森ガールの生態

 これは、僕が大学1年生の頃の話である。

 

 当時僕は流行りの森ガール女子とお付き合いをしていた。仮に名前をさゆとする。

 

 さゆはサークルで知り合った女の子で、服で言うとモスモスとか着てガチガチに森ガールの格好をしていた。(そういえば森ガール最近みないですね。森に帰ったのでしょうか?)

 

 さゆはおしとやかな女の子で、デートも自由ヶ丘とか吉祥寺とかそんなところによく行っていた気がする。

 

 デートは重ねたものの、さゆは奥ゆかしいタイプであり、半年くらいプラトニックなお付き合いが続いていた。

 

 そんな中、とあるクリスマスイブの日に泊まりでお台場に行くことになり、僕は心の中でその日を勝負の日に決めていた。

 

(俺はイブにさゆともっと深い関係になるのだ…。)

 

 気合を入れて当時のアルバイト代からは奮発したホテルを予約し、当日を迎えた。

 

 日中のデートが終わるとホテルに向かい、フロントで受付を済ませて入室する。

 

 内心ドキマギしていたが、僕はシラーッとした感じでホテルに入り、いい部屋なんじゃない?とかやっていた。

 

 そして2人でベッドに入り、ムードが高まってきて僕が「さぁいくぞ!」と気合を入れた時にさゆが言った。

 

 さゆ「まって!」

 

 — 静止するぼく。

 

 ぼく「どうしたの?」

 

 — まさか、ここまでに何か不手際があったのか?僕は脳みそをフル回転させていた。

 

 さゆ「いや嫌とかじゃないんだけど…今日は無理なの…。」

 

 ぼく「どうして?こわい?」

 

 さゆ「いや、そうじゃなくて…。」

 

 あらゆる可能性を考えて僕は黙った。何を言うべきか…。しかし、沈黙を破ったのはさゆだった。

 

 さゆ「…処理ができてなくて…。その…。」

 

 — 毛か?

 

 しかし「毛?」と聞くのはあまりにデリカシーがない気がした。

 

 ぼく「えっと…どこの??」

 

 さゆは僕をじっと見たあと、恥ずかしそうに背中を指差すと言った。

 

 さゆ「わたし…背中濃いんだよね」

 

 僕はその時身体に電流が走った。
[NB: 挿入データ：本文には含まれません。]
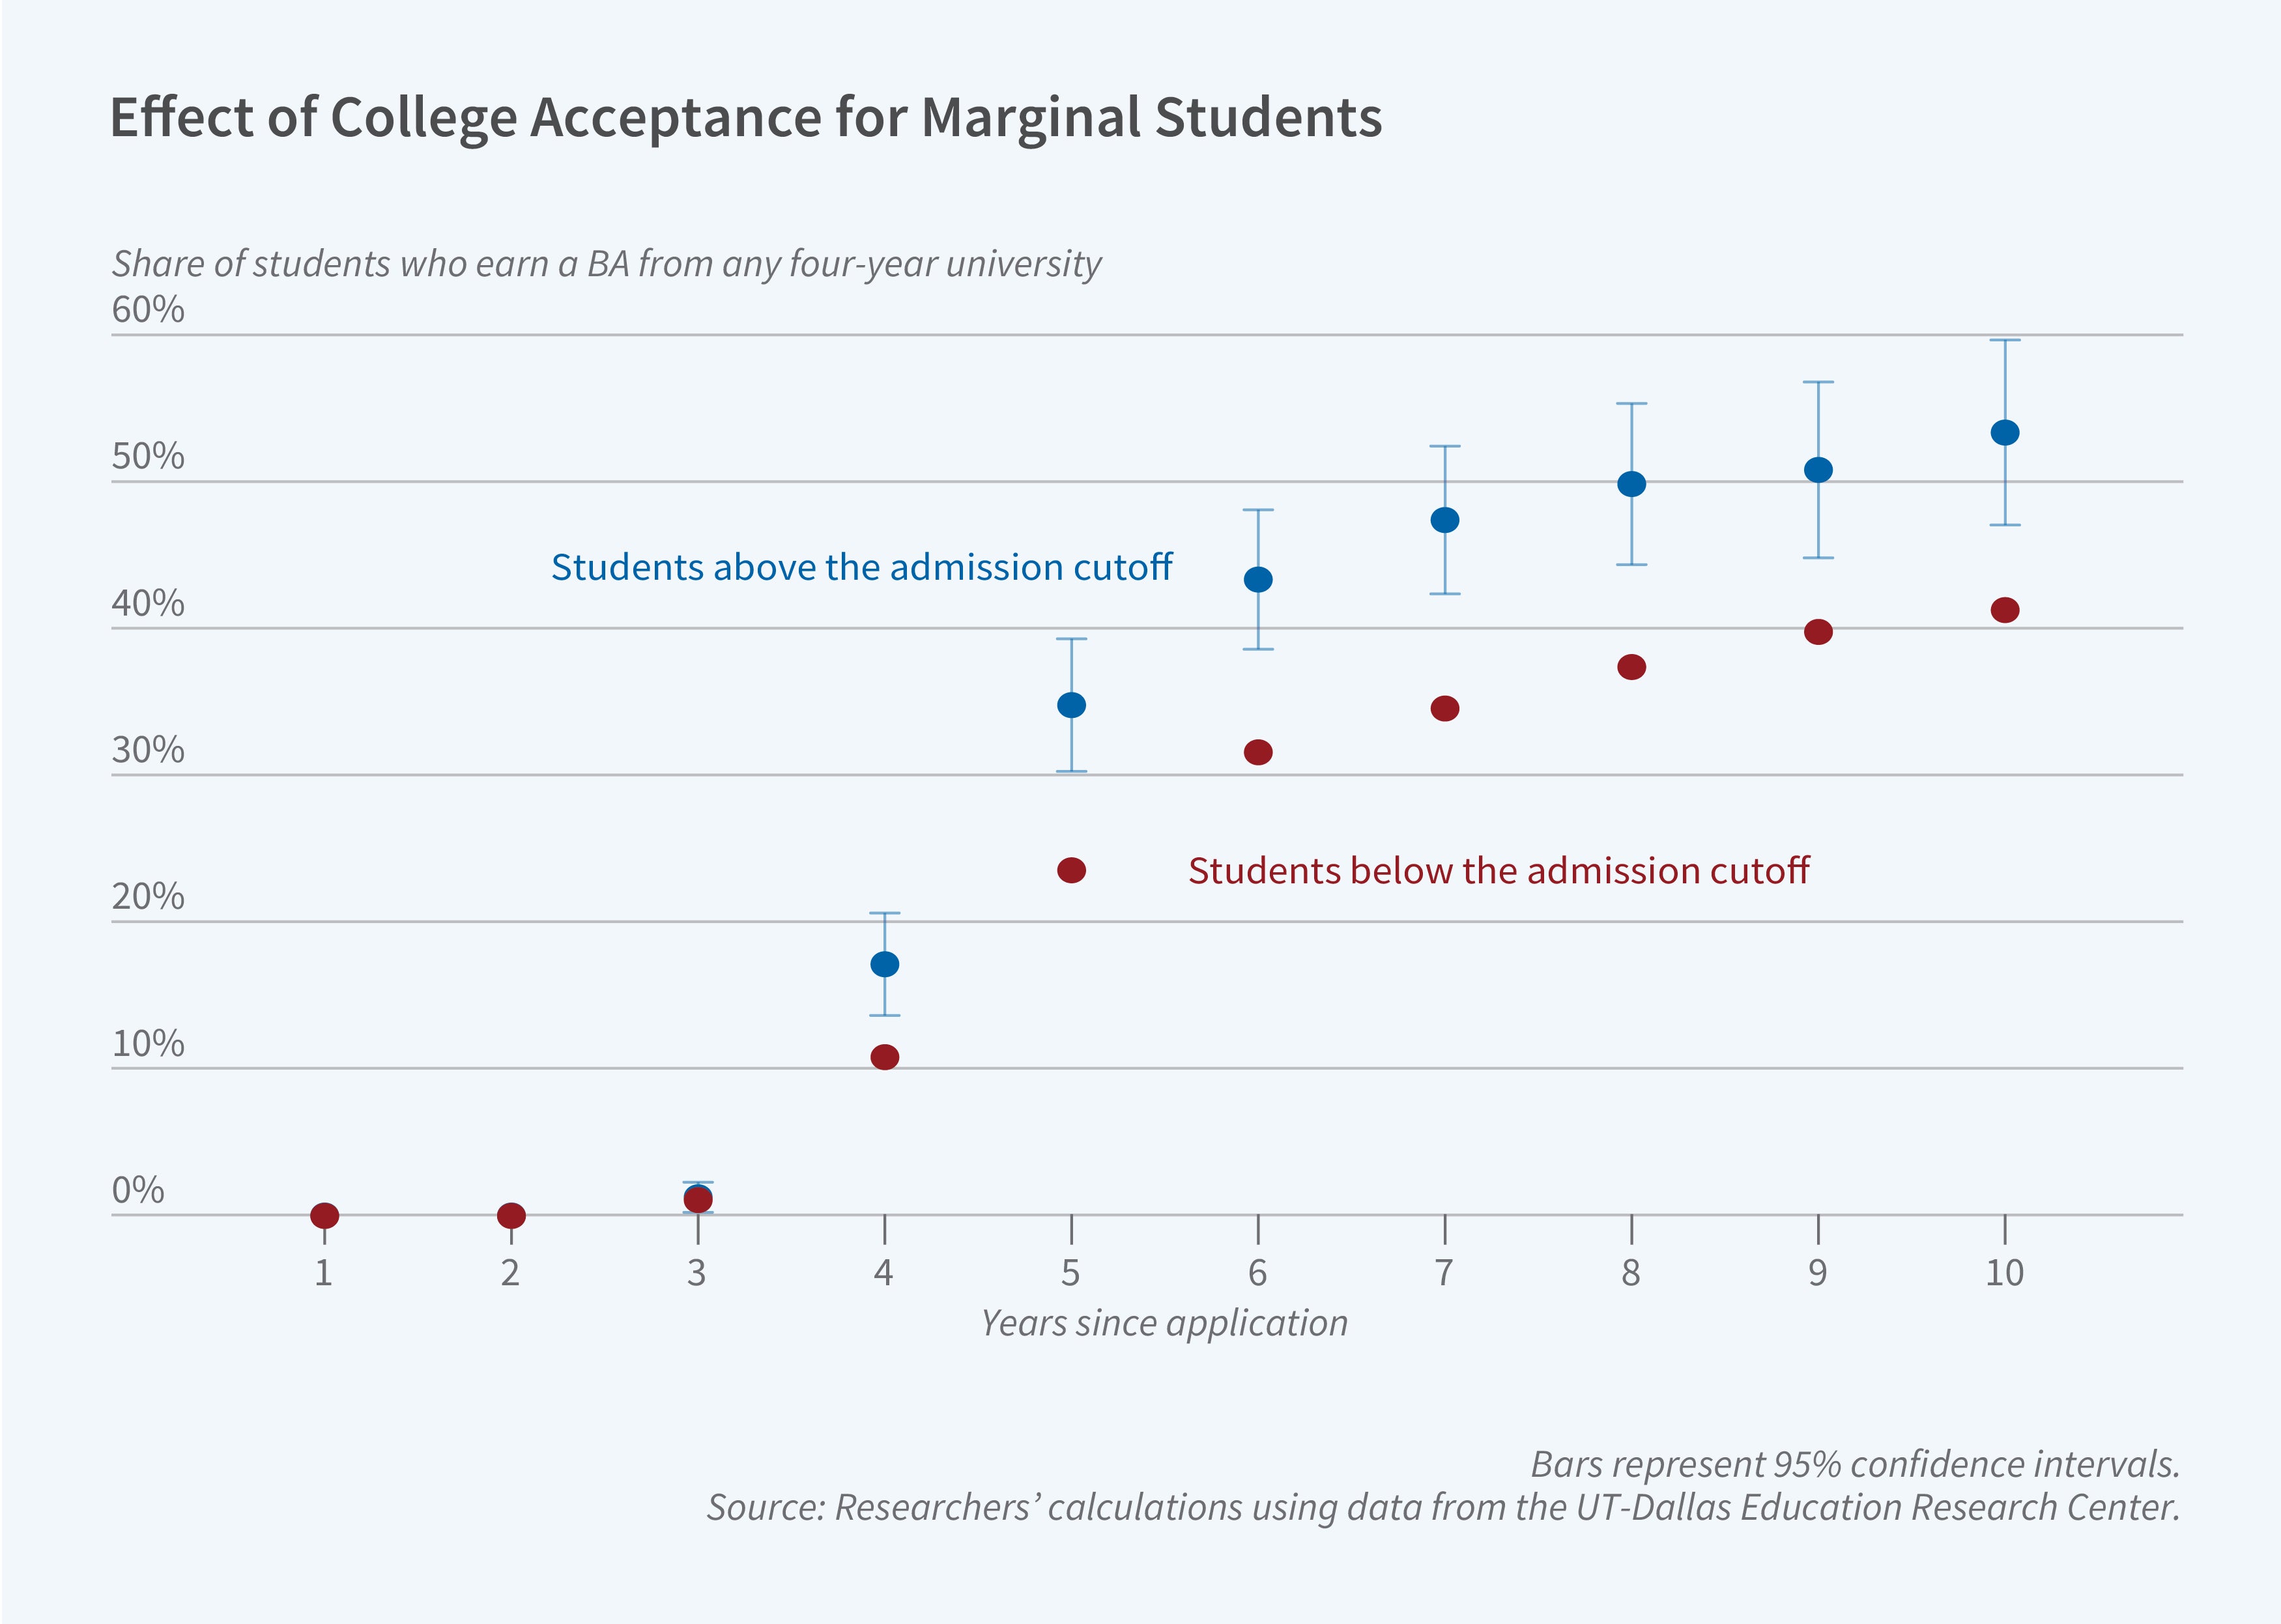
Task: Pick the red data point at year 8
Action: pyautogui.click(x=1631, y=667)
別にそういうフェチがあったわけではない。

 

 僕は特別歴史に明るいわけではないが、歴史の偉人の伝記が好きで、小さい頃から読み漁っていた。そしてあるフラッシュバックが起こったのだ。

 

 — これは…!!

 

 そう。坂本龍馬である。

 

 坂本龍馬の「龍馬」という名前は、龍馬が生まれた時、背中に龍のたてがみのように毛が生えていたことから名付けられたという。(諸説あります。)

 

 歴史の偉人と一緒じゃないか。言いたい…。俺はこの発見を伝えたい…。

 

 20秒の熟考の後に僕は言った。

 

 ぼく「— 坂本龍馬?」

 

 さゆ「しね!!!」

 

 森ガールは歴史の偉人に詳しい。